♦ A STRANGENESS IN MY MIND: A NOVEL (Hamish Hamilton) By Orhan Pamuk
The reader is taken on a tour of the streets of Istanbul through Mevlut Karatas, an itinerant seller of yogurt and boza. Boza is a mildly alcoholic drink from the Ottoman times that has gone out of fashion now. For Mevlut, boza is not just a drink but a way of life, a symbol of the past, which is rapidly being forgotten in modern-day Istanbul. The “strangeness” in Mevlut’s mind relates to his devotion to boza that is a part of his fascination with an older, more distinctive Istanbul.
♦ THE BURIED GIANT (Faber) By Kazuo Ishiguro
In this novel set in ancient Britain, an elderly couple embark on a quest to meet their son, who, they believe, is awaiting them just a village or two away. But they cannot remember anything clearly. The attempt to recover lost memory, hidden identities and painful histories is this novel’s structuring principle.

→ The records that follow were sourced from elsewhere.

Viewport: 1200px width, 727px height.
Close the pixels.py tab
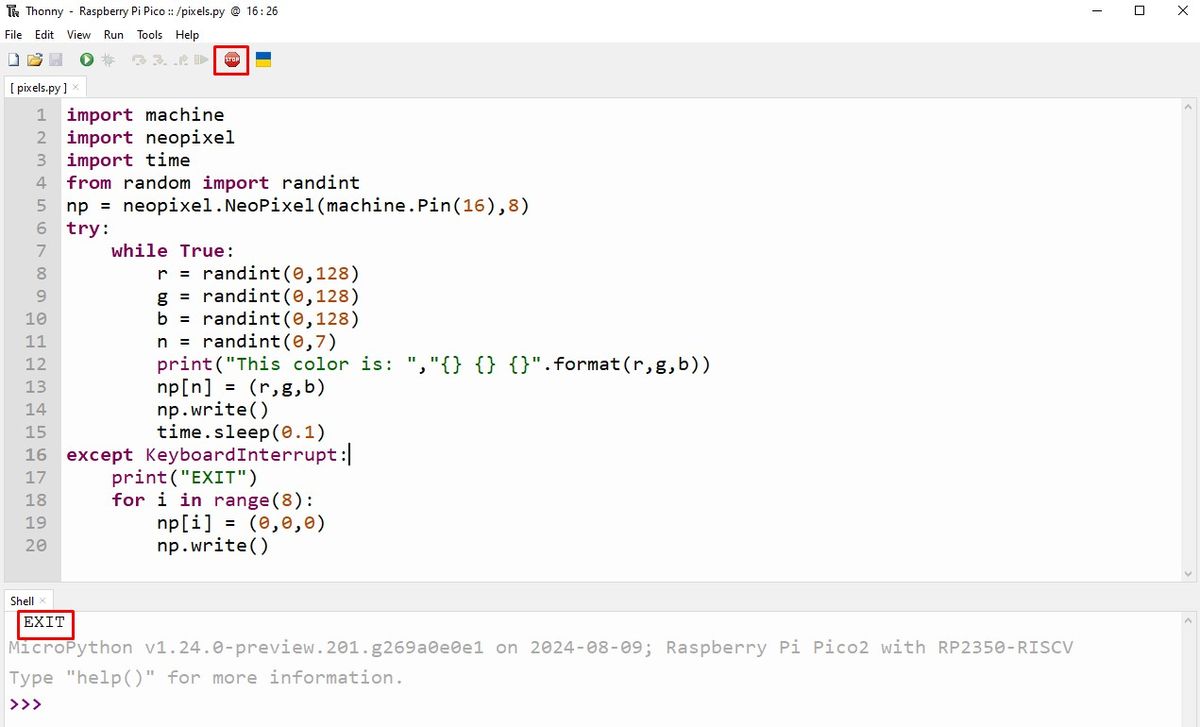click(75, 87)
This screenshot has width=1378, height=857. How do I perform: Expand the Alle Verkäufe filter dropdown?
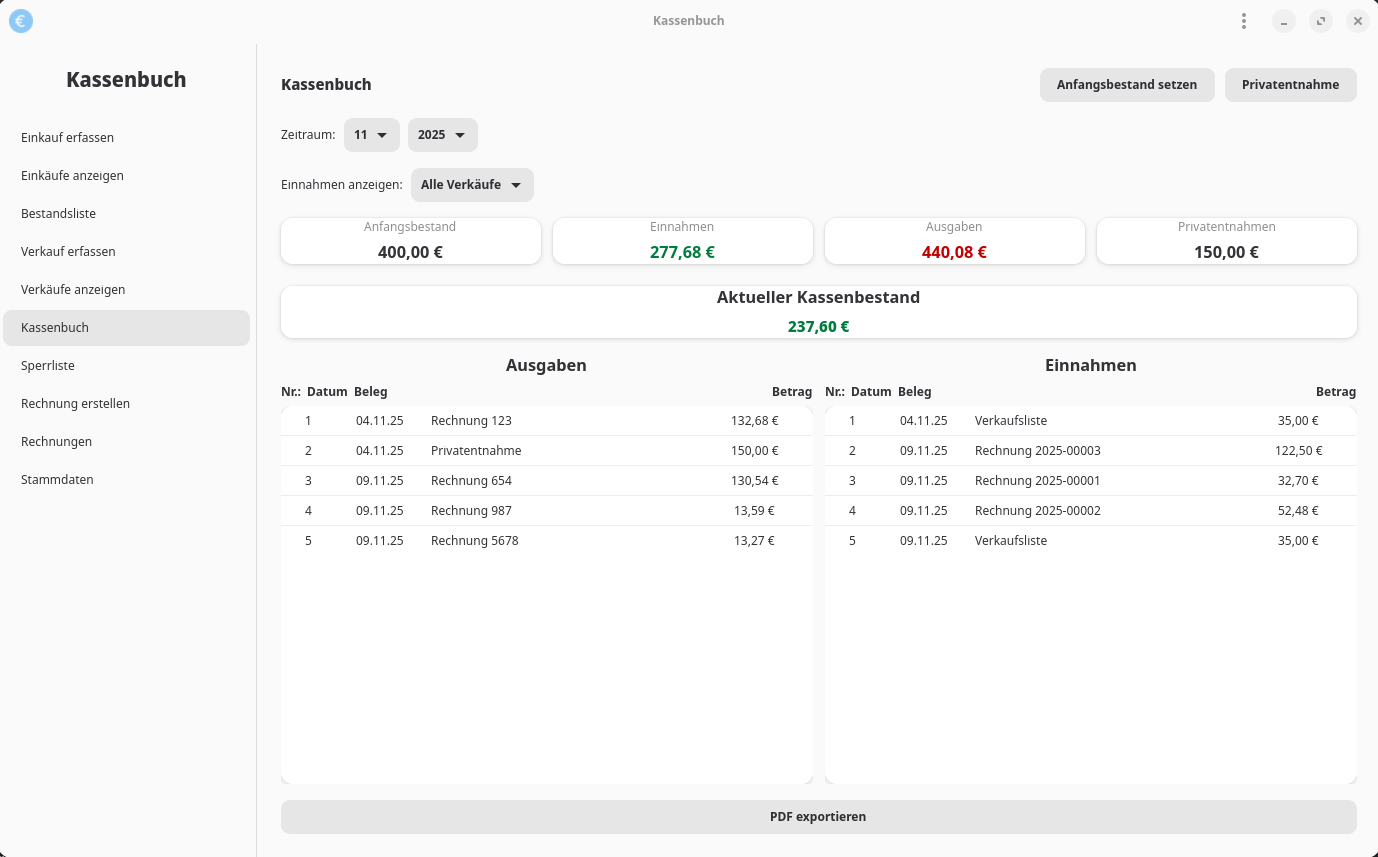[472, 185]
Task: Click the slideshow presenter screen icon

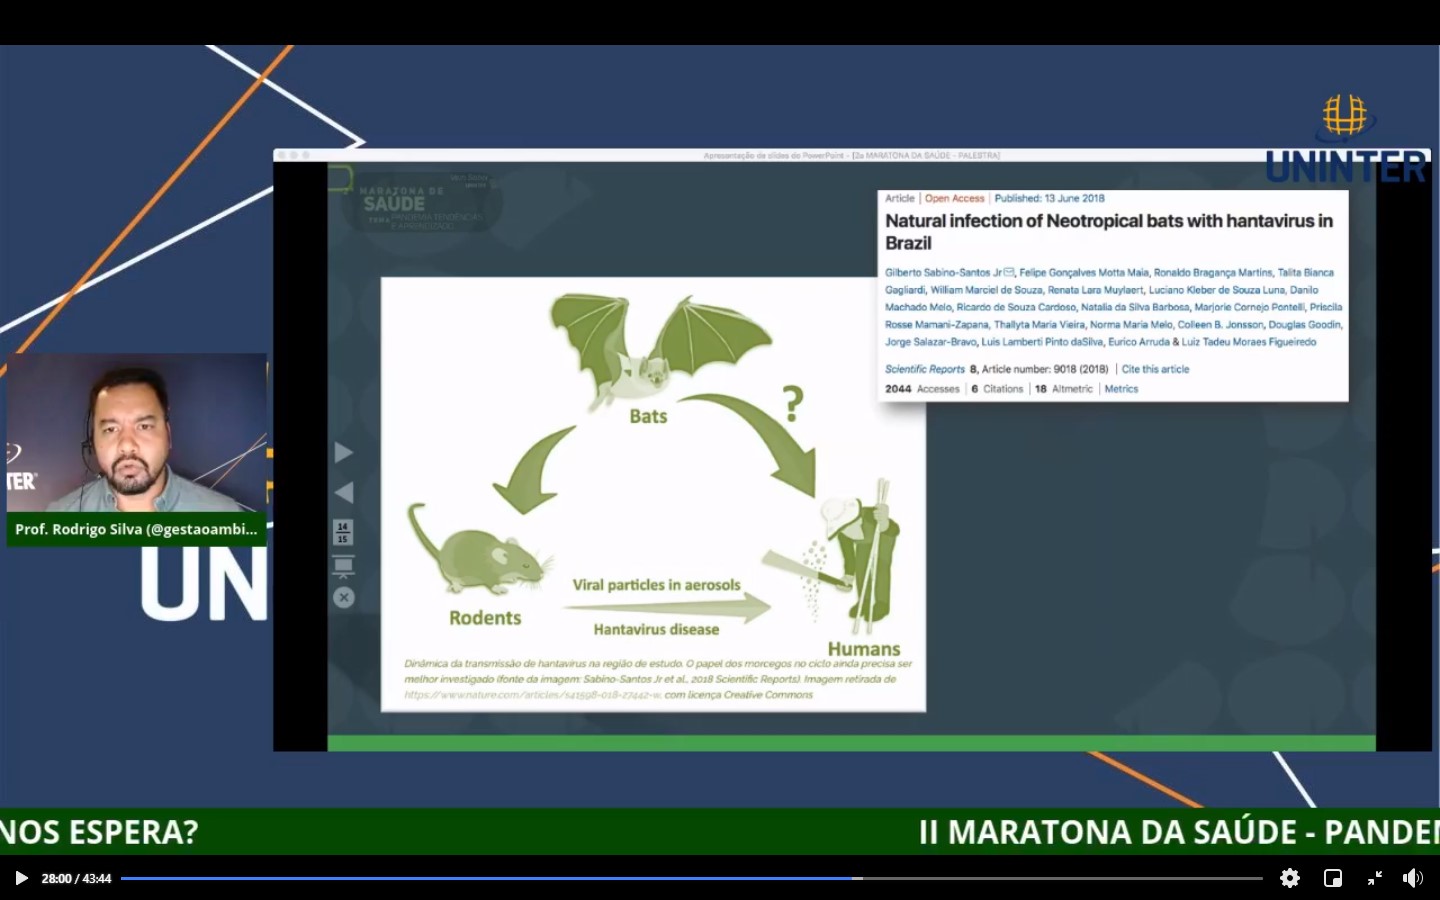Action: coord(343,567)
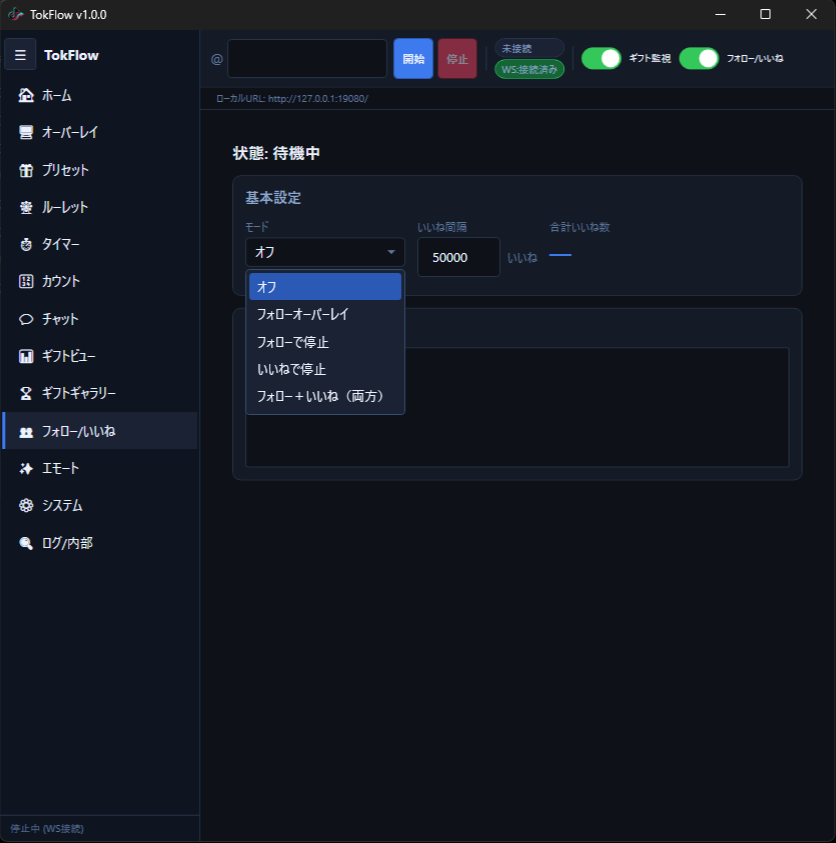Disable the フォロー/いいね toggle switch
The height and width of the screenshot is (843, 836).
point(699,58)
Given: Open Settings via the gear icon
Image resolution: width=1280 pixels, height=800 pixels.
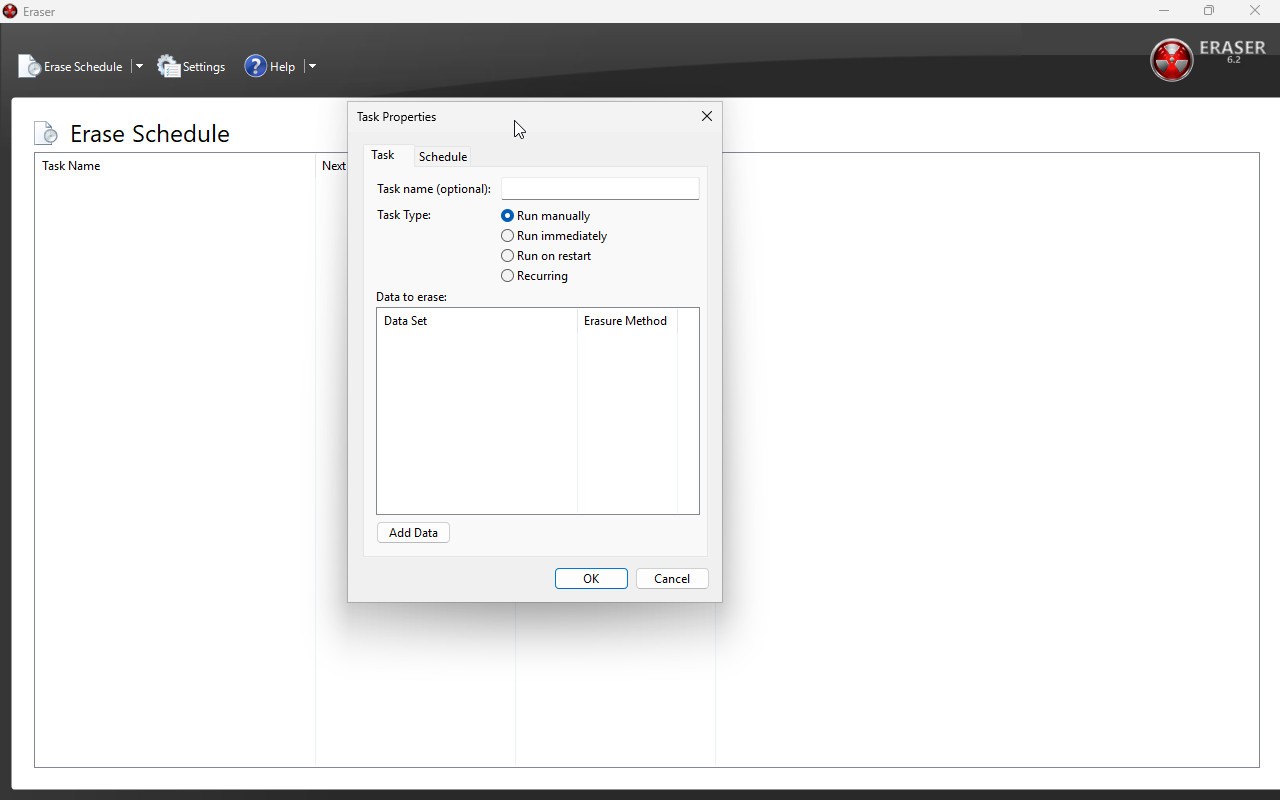Looking at the screenshot, I should (169, 67).
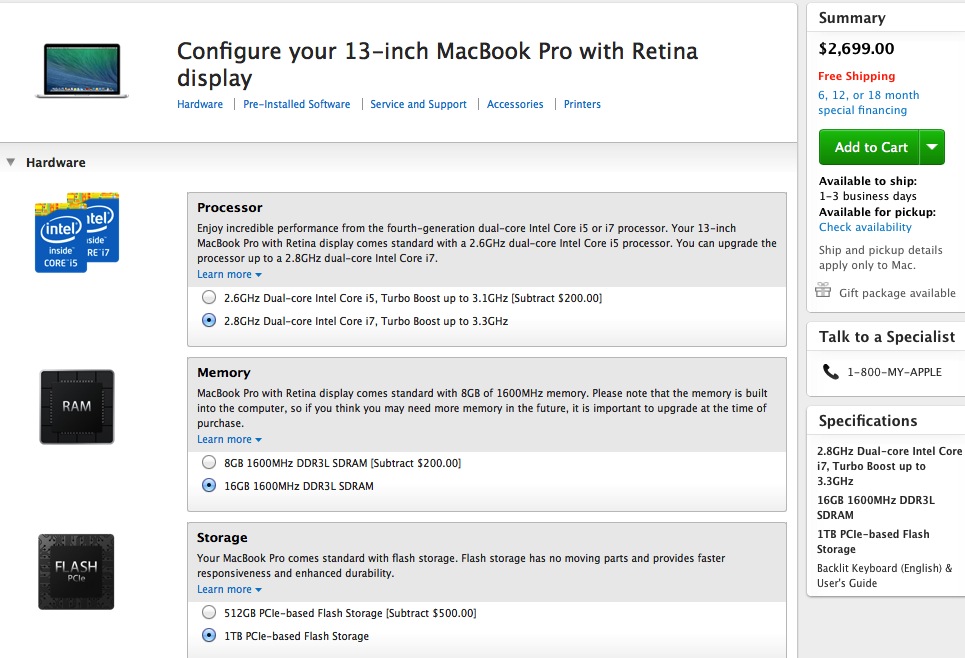
Task: Go to the Pre-Installed Software tab
Action: [297, 104]
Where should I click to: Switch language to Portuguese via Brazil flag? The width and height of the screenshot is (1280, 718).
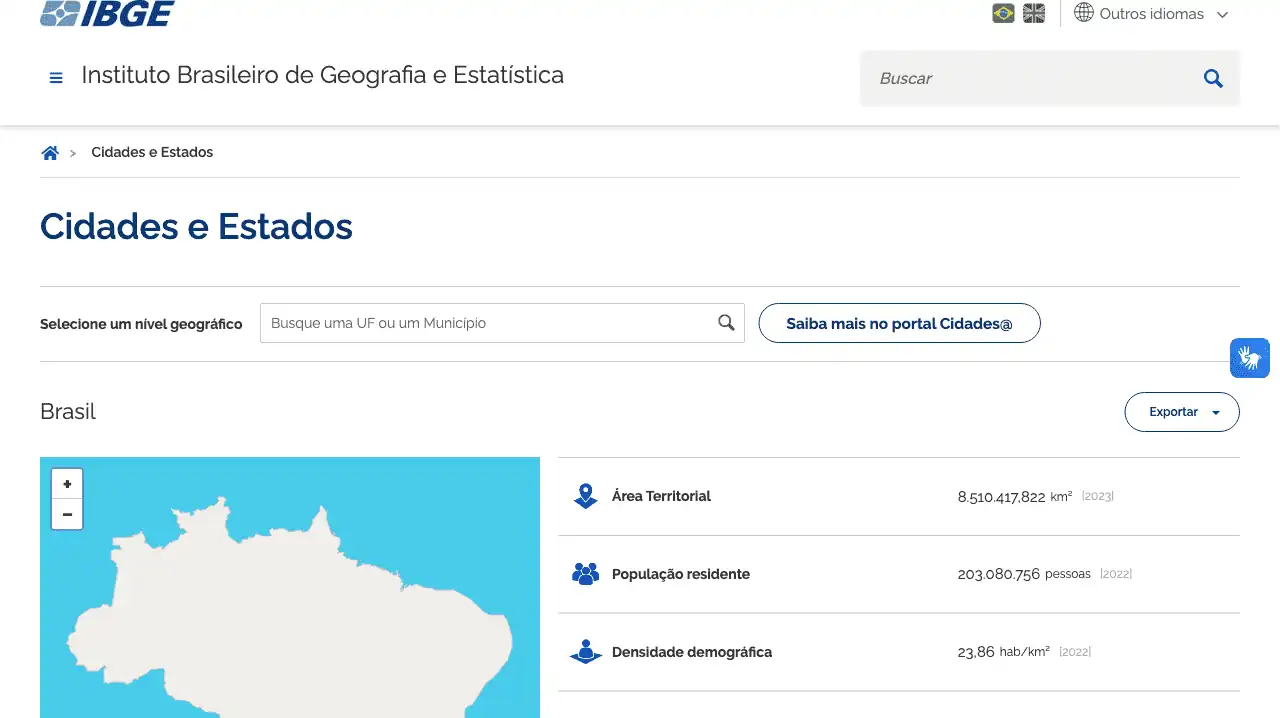point(1003,14)
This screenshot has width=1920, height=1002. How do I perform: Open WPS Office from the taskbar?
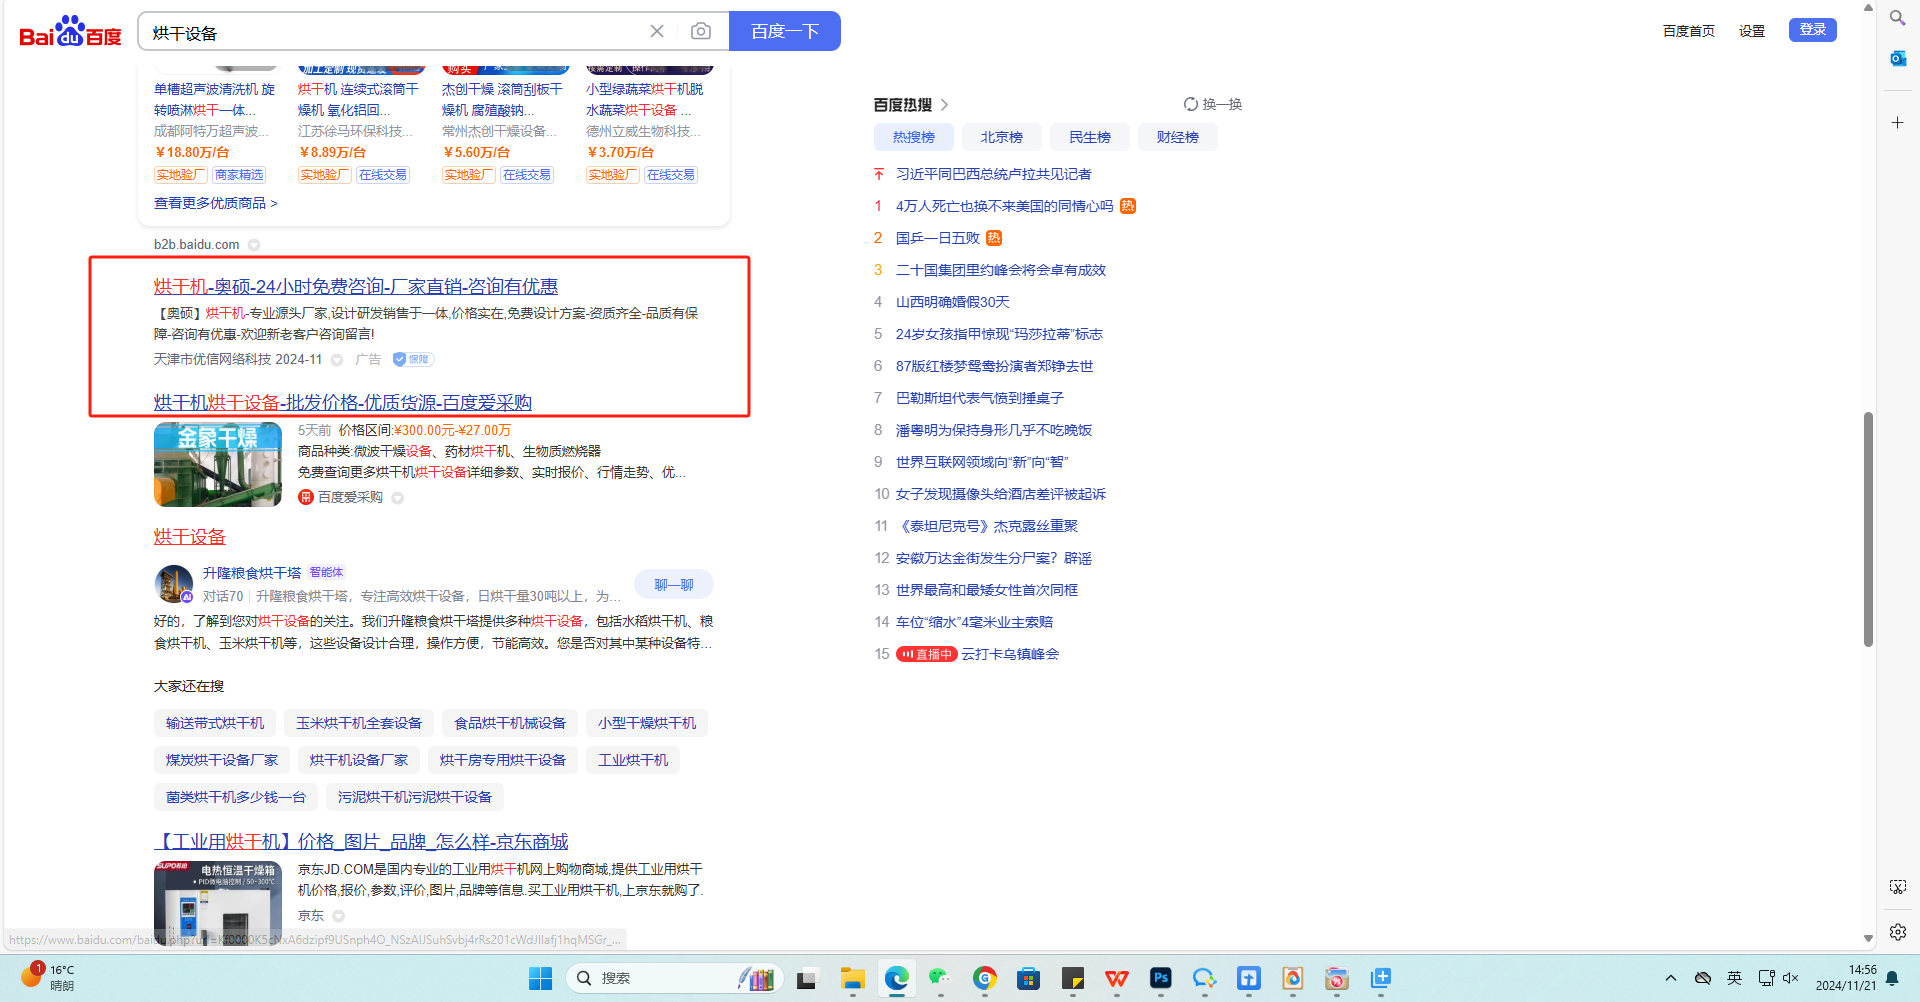pyautogui.click(x=1116, y=978)
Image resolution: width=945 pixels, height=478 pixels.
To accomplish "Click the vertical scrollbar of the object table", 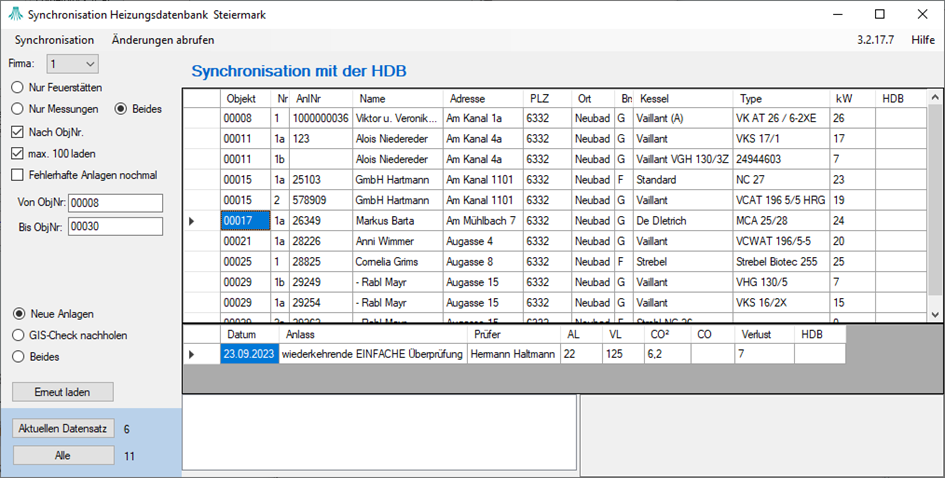I will click(935, 200).
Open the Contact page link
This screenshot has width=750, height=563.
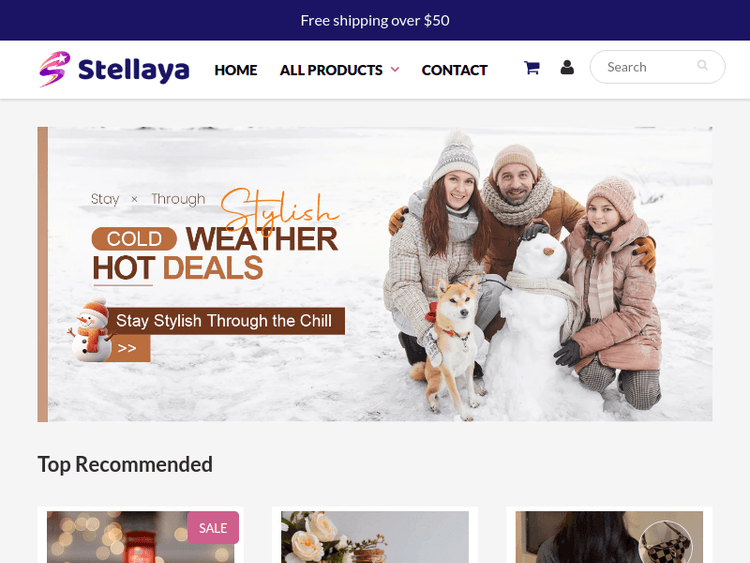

♦ THE FESTIVAL OF INSIGNIFICANCE: A NOVEL (Faber) By Milan Kundera
This slim novel brings together Stalin, Kant, Hegel, Chagall and more in a narrative that merrily refuses to take either history or ontology seriously. Injustices of history, traumas of childhood, disappointments in love — all are drowned in laughter.
♦ FLOOD OF FIRE (Hamish Hamilton) By Amitav Ghosh
The third in the series of Ghosh’s novels built around the wrecked ship, Ibis, Flood of Fire continues the stories of some of the jahaji-bhais, whose lives have become intertwined as a result of that fateful voyage of the Ibis described in Sea of Poppies. The title refers to a surge of greed, which, according to one of the characters, will devour the world in Kali-yuga. It is the time of the Armageddon, the beginning of the end; the time is now, the novel’s present, unfolding in China in the period between 1839 and 1841, the tumultuous years of the first opium war.
♦ THE FIREBIRD (Hachette) By Saikat Majumdar
A very real sense of death permeates this book. Majumdar evokes death as a parallel to the withering away of the once-flourishing theatre in West Bengal. The decaying world is viewed from the perspective of young Oritro. Every place he looks at is enveloped in black — the shadowy stage, doom-filled, loveless beds, ramshackle eateries and city lanes on nights without electricity.
♦ TWO YEARS EIGHT MONTHS AND TWENTY-EIGHT NIGHTS: A NOVEL (Hamish Hamilton) By Salman Rushdie
The narrator is located a thousand years after the main event of the story, the War of the Worlds, changes history forever. It rages for two years eight months and twenty-eight nights, that is, 1,001 nights. So the notion of stories told against danger is meant to pervade the novel, although the danger remains just an idea, with no throb of immediacy.
♦ MY NAME IS RADHA: THE ESSENTIAL MANTO (Penguin) Translated by Muhammad Umar Memon
Saadat Hasan Manto has often been stereotyped as a writer specializing in Partition and prostitutes. Memon seeks to correct this reductionist view of Manto by presenting a new collection of his stories, which are less about social or political problems than about the characters themselves. Manto’s women shine, especially the Radha of the title, who declares with a flourish, “Once I’ve made a mistake, I stick to it.”
♦ THE DISCREET HERO (Faber) By Mario Vargas Llosa
Peru is changing for the better. But certain things remain unchanged — corruption, greed, the tussle for power. To stand up against such criminal tendencies, an unbending determination is required. That quality is displayed by the novel’s discreet heroes.
Llosa’s touch is evident in the way he brings together small town and big city, sharks and innocents. But he uses too many stereotypes to get to his point.
♦ KALKATTA (Pan Macmillan) By Kunal Basu
This is Calcutta as seen by a Bihari migrant — one of the several thousands who have made the city their home. As a representative of the dispossessed classes, Jamshed Alam, the protagonist, brings to the fore those corners of Calcutta that lie beyond the pale of genteel respectability. The stage of the novel is as crowded as Calcutta.
♦ SLEEPING ON JUPITER (Hachette) By Anuradha Roy
The novel lays bare the many forms of violence against women in India. Yet Roy’s women seem to be unbeaten: they are hardy, spirited and eager for life. Each violent moment is acutely imagined and presented with precision in Roy’s chiselled prose.